◆ **WHAT IS ASKED**:
Extract every line of the records below that contains the word "table", matching case exactly.

◆ **GIVEN INFORMATION**:
• • • •

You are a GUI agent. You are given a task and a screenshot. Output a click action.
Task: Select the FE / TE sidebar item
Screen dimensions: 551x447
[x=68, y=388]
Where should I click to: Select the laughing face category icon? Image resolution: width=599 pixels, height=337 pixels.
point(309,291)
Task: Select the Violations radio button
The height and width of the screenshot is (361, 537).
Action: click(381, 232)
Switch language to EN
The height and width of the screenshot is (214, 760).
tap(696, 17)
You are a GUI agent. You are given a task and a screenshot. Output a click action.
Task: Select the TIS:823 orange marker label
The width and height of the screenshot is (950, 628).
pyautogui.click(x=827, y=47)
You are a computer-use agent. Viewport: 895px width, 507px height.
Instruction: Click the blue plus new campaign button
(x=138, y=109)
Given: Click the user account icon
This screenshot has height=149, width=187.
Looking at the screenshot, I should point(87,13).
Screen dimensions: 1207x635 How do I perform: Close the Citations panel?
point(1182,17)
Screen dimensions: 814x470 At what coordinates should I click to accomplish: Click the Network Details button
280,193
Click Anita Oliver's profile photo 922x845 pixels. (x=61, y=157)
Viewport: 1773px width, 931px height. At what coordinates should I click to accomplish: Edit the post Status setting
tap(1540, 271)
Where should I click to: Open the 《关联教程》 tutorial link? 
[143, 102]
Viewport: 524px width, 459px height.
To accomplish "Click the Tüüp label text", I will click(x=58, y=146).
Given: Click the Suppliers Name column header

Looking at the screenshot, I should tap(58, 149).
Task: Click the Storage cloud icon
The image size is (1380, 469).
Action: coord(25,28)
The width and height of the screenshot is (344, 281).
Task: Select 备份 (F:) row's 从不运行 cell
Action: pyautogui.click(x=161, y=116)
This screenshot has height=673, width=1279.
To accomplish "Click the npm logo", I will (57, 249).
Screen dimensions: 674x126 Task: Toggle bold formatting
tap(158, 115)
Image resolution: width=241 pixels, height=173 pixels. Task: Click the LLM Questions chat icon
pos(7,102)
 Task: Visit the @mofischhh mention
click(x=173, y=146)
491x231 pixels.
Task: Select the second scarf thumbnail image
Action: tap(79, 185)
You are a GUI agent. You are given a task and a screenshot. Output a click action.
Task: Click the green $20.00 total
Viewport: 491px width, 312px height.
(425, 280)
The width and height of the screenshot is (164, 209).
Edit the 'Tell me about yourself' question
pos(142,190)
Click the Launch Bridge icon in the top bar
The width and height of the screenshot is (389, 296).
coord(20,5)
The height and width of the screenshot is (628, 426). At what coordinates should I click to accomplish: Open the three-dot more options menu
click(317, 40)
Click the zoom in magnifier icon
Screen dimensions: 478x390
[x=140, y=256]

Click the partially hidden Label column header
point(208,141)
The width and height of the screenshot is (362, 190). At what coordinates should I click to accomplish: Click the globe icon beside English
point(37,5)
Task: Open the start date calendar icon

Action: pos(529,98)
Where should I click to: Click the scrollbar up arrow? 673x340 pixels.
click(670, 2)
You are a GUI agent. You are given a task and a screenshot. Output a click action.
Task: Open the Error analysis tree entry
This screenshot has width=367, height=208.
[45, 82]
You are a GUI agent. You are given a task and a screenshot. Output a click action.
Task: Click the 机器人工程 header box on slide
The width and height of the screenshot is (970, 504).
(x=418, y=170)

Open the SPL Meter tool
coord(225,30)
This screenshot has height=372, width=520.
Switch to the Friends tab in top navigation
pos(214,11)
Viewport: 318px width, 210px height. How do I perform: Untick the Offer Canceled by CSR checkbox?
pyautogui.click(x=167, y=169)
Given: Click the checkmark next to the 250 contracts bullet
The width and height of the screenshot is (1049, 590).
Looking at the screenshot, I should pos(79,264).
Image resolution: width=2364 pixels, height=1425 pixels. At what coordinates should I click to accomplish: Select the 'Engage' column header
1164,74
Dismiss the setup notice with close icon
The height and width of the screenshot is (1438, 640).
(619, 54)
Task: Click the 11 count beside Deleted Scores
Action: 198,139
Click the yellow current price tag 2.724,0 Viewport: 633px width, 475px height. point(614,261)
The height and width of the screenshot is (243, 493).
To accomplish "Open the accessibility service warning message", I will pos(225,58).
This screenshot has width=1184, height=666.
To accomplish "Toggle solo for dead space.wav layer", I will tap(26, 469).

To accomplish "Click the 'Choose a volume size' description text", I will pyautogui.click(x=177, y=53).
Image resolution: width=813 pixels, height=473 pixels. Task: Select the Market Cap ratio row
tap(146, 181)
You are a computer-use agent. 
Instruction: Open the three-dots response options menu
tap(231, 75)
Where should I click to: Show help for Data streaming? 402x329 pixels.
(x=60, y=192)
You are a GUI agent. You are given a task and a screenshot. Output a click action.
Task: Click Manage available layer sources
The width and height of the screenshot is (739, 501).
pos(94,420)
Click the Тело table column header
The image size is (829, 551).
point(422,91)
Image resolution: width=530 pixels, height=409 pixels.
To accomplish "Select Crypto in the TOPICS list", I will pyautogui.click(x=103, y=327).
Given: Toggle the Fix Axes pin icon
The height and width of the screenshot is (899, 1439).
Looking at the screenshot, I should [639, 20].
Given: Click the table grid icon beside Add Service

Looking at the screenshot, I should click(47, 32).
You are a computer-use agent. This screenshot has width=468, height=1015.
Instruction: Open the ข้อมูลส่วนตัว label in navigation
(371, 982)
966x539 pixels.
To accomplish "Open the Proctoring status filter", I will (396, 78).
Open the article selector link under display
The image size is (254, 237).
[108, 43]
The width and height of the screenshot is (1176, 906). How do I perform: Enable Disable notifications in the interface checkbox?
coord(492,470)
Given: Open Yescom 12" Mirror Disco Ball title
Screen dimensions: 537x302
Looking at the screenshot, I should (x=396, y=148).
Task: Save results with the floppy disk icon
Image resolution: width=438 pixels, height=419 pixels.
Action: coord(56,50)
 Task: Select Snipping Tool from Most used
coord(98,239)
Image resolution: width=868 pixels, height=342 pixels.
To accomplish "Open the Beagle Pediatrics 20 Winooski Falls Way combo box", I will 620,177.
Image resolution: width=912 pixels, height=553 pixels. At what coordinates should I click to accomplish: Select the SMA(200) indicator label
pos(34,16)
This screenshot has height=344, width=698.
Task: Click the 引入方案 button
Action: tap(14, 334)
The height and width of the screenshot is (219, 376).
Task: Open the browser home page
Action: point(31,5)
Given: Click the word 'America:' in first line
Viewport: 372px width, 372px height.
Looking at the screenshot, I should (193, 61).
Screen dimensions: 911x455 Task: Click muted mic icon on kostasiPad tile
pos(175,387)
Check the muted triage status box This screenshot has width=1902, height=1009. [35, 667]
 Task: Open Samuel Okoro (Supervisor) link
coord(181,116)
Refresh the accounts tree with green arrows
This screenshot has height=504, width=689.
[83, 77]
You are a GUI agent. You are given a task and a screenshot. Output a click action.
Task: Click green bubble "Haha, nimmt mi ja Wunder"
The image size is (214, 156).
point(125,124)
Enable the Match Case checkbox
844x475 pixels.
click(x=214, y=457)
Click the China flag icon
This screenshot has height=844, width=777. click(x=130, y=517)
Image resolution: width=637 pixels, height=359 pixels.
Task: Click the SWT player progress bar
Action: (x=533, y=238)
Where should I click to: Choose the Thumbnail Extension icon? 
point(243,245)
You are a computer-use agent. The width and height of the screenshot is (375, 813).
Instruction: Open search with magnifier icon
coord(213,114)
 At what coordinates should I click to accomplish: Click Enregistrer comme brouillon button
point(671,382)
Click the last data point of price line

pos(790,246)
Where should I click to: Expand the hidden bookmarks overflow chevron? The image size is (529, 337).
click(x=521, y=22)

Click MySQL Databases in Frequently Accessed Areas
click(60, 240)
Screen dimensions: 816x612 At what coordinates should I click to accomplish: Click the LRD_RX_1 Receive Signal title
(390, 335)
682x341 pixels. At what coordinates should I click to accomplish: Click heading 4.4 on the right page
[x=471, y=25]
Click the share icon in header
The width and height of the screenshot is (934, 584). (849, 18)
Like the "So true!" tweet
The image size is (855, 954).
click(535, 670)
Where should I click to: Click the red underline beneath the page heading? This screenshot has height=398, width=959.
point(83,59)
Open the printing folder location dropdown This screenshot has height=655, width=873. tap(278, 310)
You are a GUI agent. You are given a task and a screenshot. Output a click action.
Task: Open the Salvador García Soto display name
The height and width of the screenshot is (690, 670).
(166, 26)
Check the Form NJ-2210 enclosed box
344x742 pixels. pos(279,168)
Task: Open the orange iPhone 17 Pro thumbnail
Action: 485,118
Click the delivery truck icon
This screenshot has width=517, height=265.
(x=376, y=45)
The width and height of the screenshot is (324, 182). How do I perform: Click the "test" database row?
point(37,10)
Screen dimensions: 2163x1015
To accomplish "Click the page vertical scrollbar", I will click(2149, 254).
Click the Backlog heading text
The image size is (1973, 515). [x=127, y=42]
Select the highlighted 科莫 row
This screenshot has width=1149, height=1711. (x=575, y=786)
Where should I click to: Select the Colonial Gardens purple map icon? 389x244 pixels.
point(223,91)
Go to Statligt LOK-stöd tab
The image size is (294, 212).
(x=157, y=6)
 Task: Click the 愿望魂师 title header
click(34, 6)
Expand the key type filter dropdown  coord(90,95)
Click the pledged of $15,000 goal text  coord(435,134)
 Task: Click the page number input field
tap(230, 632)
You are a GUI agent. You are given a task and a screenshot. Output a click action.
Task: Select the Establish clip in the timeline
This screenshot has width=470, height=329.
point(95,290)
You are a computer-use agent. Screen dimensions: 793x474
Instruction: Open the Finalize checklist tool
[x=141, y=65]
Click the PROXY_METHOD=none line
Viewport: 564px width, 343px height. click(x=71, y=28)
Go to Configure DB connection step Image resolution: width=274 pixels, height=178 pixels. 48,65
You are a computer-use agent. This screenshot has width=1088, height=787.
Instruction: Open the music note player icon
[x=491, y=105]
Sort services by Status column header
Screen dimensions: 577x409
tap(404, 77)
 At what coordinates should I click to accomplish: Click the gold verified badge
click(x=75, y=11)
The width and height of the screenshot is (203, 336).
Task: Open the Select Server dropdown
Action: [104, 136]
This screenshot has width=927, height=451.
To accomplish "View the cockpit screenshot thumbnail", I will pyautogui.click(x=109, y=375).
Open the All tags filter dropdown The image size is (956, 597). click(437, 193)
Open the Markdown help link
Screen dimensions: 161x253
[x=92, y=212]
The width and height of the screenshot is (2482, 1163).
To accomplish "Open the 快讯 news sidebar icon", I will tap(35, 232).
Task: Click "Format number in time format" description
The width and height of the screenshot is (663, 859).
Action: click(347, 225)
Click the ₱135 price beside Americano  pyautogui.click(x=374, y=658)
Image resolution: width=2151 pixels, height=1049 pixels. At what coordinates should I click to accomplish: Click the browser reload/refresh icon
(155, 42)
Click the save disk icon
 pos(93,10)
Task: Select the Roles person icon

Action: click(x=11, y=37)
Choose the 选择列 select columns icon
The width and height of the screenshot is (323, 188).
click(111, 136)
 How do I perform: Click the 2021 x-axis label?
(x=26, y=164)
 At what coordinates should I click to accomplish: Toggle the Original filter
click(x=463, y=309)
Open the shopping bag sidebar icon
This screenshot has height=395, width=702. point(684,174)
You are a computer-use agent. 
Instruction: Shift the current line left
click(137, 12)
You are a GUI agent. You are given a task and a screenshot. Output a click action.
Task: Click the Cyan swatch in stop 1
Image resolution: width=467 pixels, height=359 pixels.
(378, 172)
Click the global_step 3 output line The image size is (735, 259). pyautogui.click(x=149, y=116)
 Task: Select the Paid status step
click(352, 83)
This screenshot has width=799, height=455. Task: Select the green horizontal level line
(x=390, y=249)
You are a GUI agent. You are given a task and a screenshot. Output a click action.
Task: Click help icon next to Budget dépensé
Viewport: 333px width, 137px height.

• • • •

◆ **THE REPLY**:
Click the Тело table column header
Given: Click the table grid icon beside Add Service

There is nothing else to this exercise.